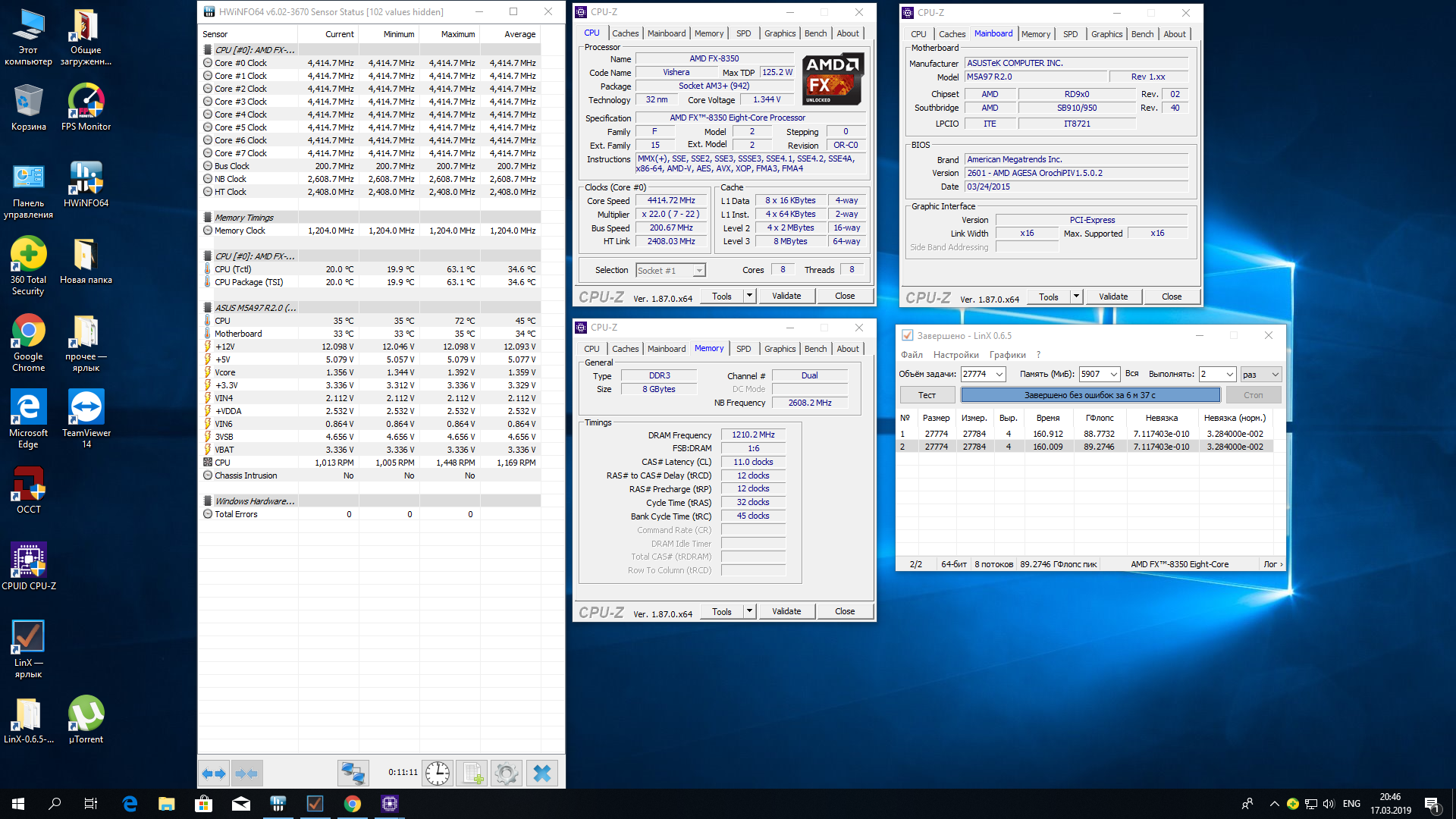This screenshot has width=1456, height=819.
Task: Click Тест button in LinX
Action: [x=927, y=395]
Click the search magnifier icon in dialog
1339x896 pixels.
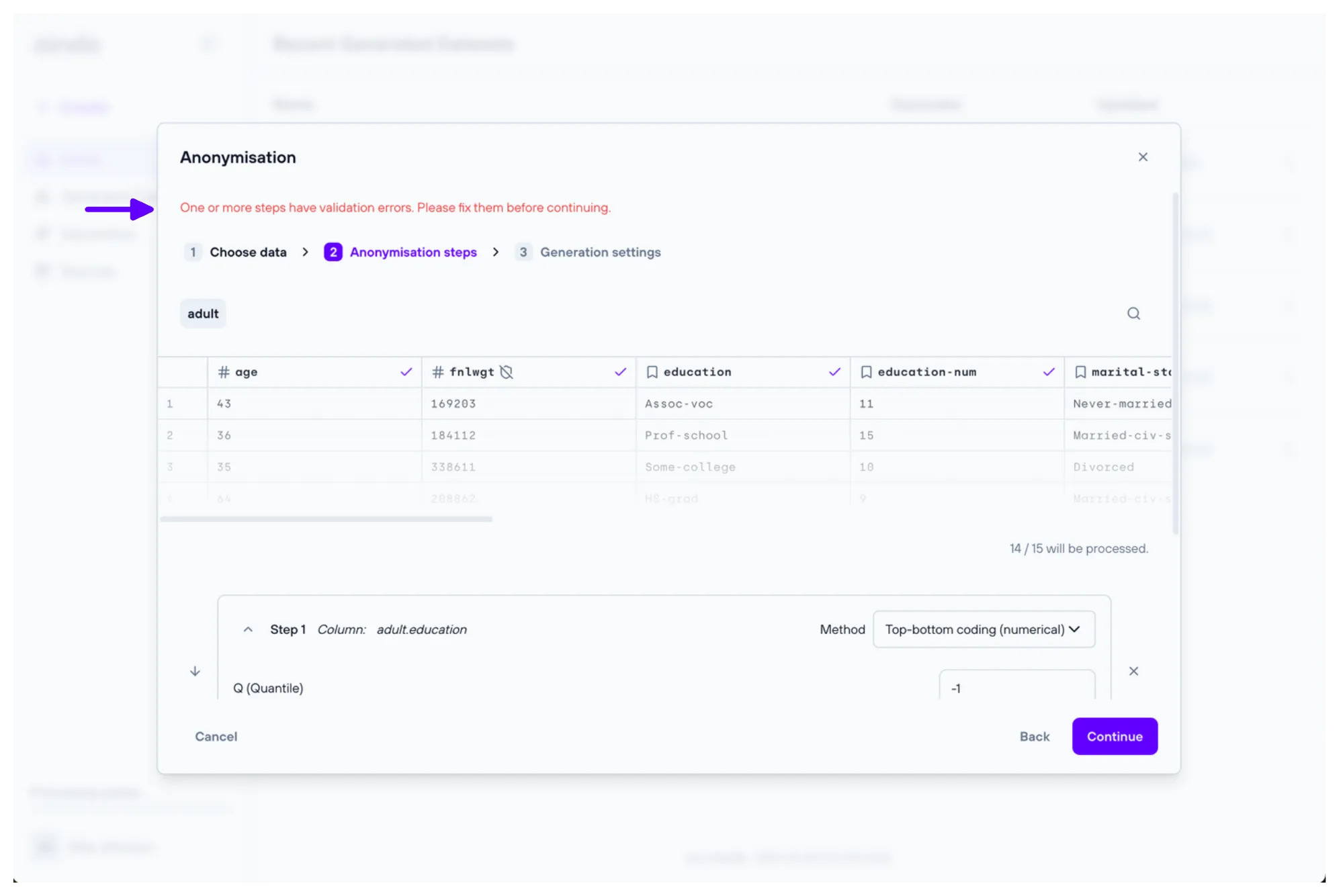coord(1133,314)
------------------------
Set the pictures aside and restate word for word only the lines from the line containing "Click the search magnifier icon in dialog" through the end of the entries above, both included.

Click the search magnifier icon in dialog
1339x896 pixels.
coord(1133,314)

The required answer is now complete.